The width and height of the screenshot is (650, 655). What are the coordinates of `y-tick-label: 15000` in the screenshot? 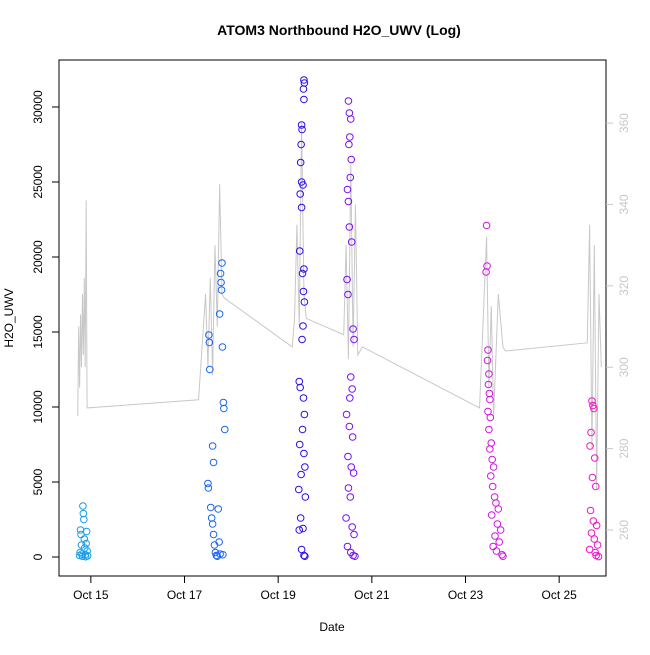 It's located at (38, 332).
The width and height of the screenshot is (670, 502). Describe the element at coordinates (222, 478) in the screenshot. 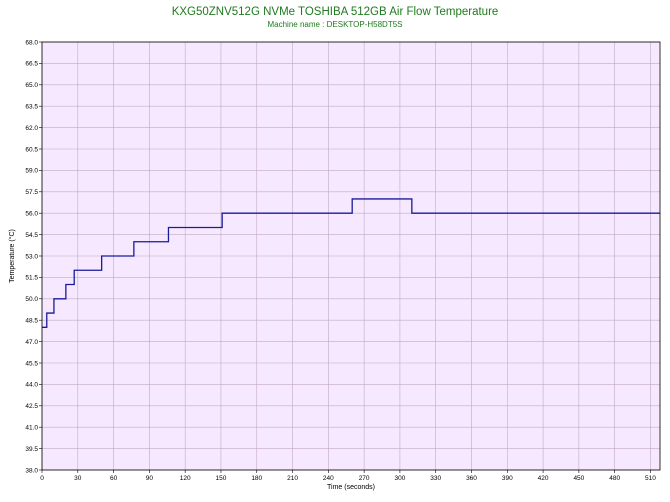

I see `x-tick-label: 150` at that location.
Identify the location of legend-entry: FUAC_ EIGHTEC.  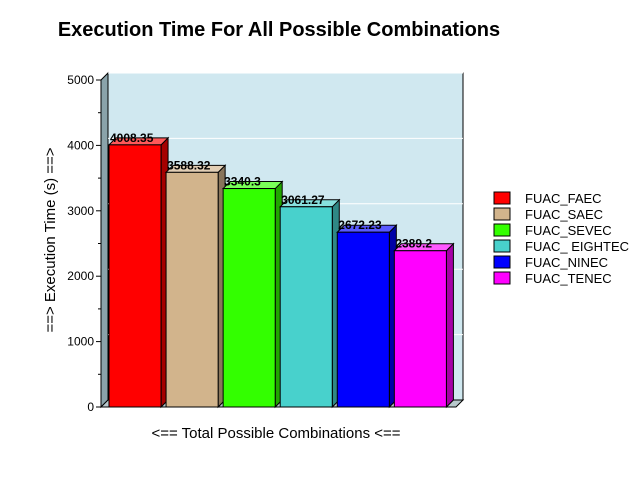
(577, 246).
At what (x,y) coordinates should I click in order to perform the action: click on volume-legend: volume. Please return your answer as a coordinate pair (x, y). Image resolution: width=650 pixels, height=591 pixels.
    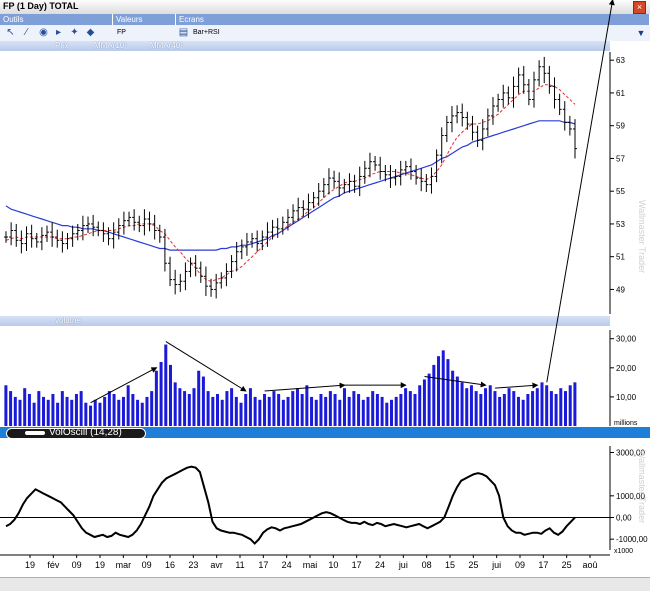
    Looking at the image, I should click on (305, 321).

What is required.
Please revise the rows from the line with "The width and height of the screenshot is (670, 502)." up to and including the last line of the rows, replacing "coordinates" with "position" and keeping everything else the same. Leave the pictures out of your answer.

Output of the task.
The width and height of the screenshot is (670, 502). Describe the element at position (222, 478) in the screenshot. 

I see `x-tick-label: 150` at that location.
Identify the location of legend-entry: FUAC_ EIGHTEC.  
(577, 246).
At what (x,y) position should I click in order to perform the action: click on volume-legend: volume. Please return your answer as a coordinate pair (x, y). Image resolution: width=650 pixels, height=591 pixels.
    Looking at the image, I should click on (305, 321).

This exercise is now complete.